From ed5c4e4a14e9f9f4b818521b943bace0d5cd1e01 Mon Sep 17 00:00:00 2001
From: Tom Lane <tgl@sss.pgh.pa.us>
Date: Mon, 16 Jul 2001 22:43:34 +0000
Subject: [PATCH] Improve documentation about reasoning behind the order of
 operations in GetSnapshotData, GetNewTransactionId, CommitTransaction,
 AbortTransaction, etc.  Correct race condition in transaction status testing
 in HeapTupleSatisfiesVacuum --- this wasn't important for old VACUUM with
 exclusive lock on its table, but it sure is important now.  All per pghackers
 discussion 7/11/01 and 7/12/01.

---
 src/backend/access/transam/varsup.c | 14 +++++--
 src/backend/access/transam/xact.c   | 54 +++++++++++++++-----------
 src/backend/storage/ipc/sinval.c    | 60 +++++++++++++++++++++++------
 src/backend/utils/time/tqual.c      | 31 +++++++++------
 4 files changed, 110 insertions(+), 49 deletions(-)

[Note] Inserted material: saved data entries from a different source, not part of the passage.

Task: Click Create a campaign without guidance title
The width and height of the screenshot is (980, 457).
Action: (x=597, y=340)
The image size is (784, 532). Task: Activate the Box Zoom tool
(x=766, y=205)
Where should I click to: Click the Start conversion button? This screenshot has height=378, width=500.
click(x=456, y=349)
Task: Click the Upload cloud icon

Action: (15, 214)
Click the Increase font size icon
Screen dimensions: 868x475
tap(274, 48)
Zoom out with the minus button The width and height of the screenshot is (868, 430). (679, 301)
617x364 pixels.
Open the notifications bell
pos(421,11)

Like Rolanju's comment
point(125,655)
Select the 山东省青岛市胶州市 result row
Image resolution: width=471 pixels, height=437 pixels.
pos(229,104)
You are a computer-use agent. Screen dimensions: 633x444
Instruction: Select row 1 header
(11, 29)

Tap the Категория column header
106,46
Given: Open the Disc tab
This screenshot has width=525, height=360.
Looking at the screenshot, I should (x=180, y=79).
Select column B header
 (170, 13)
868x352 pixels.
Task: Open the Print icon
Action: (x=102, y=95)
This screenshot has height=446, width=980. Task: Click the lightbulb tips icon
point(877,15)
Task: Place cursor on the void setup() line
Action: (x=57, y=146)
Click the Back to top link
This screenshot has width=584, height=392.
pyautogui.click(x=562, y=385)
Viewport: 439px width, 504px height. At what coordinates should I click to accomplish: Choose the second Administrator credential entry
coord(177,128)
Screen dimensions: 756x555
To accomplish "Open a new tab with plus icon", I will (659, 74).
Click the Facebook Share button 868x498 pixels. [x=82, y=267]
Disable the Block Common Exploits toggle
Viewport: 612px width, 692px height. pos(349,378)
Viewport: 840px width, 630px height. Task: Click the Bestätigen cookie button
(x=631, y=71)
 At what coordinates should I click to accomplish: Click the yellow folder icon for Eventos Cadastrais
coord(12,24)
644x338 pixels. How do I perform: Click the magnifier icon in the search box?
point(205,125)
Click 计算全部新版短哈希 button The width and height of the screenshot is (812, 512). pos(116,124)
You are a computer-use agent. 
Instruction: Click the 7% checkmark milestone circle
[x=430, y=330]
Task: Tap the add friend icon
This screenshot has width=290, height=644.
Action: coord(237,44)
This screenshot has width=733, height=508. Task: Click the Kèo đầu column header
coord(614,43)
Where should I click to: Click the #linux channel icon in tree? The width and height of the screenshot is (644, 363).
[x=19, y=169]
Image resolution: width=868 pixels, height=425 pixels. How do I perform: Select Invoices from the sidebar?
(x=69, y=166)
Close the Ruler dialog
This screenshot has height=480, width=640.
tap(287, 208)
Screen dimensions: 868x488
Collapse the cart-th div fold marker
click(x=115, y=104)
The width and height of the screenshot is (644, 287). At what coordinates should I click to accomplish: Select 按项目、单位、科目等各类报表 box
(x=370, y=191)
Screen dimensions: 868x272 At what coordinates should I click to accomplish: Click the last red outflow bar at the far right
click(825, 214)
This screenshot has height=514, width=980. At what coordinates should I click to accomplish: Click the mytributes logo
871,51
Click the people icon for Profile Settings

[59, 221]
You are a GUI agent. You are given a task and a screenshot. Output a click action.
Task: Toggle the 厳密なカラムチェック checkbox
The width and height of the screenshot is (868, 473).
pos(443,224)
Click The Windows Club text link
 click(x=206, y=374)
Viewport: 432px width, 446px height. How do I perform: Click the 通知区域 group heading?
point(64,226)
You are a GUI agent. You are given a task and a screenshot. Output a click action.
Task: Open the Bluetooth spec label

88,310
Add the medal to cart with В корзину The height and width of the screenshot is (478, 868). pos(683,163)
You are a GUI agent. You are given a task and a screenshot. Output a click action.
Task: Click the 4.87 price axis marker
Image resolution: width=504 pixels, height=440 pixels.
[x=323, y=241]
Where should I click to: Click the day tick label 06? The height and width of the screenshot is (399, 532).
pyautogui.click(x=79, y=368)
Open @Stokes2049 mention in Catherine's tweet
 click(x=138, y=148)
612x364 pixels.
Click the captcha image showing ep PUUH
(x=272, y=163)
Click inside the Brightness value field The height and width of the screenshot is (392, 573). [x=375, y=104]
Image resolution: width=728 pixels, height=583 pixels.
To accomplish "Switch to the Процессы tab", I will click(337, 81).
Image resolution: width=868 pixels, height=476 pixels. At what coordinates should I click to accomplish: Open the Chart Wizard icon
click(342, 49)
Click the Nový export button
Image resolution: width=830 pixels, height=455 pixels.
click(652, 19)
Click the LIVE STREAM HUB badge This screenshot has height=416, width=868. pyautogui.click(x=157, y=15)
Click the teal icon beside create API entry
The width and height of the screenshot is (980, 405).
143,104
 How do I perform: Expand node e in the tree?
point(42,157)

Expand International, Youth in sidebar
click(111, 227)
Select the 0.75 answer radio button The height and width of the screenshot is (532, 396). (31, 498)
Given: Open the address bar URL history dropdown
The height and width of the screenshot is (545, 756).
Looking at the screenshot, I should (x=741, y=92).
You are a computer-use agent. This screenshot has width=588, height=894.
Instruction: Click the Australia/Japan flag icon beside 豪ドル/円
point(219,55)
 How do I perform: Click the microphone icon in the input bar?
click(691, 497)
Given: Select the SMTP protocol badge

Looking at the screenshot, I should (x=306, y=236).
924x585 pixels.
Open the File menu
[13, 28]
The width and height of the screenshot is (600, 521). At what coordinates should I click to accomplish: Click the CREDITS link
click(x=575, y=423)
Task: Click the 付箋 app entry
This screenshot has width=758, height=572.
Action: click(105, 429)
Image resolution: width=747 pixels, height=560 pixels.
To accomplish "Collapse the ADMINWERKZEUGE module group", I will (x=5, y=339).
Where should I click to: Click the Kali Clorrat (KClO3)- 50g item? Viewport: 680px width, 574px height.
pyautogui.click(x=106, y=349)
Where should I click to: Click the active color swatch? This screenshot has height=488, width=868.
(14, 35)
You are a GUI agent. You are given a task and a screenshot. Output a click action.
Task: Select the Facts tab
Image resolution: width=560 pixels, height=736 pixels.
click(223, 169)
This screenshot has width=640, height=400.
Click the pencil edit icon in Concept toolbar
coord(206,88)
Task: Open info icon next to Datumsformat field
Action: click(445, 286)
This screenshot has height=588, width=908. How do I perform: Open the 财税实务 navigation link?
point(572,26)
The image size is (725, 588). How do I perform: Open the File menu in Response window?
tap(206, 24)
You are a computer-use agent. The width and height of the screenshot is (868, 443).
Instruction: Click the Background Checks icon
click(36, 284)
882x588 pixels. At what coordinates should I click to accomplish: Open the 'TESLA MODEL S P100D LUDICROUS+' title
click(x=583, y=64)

diff --git a/src/backend/access/transam/varsup.c b/src/backend/access/transam/varsup.c
index 2b253fc5855..857f2c3d3e8 100644
--- a/src/backend/access/transam/varsup.c
+++ b/src/backend/access/transam/varsup.c
@@ -6,7 +6,7 @@
  * Copyright (c) 2000, PostgreSQL Global Development Group
  *
  * IDENTIFICATION
- *	  $Header: /cvsroot/pgsql/src/backend/access/transam/varsup.c,v 1.41 2001/07/12 04:11:13 tgl Exp $
+ *	  $Header: /cvsroot/pgsql/src/backend/access/transam/varsup.c,v 1.42 2001/07/16 22:43:33 tgl Exp $
  *
  *-------------------------------------------------------------------------
  */
@@ -60,8 +60,16 @@ GetNewTransactionId(TransactionId *xid)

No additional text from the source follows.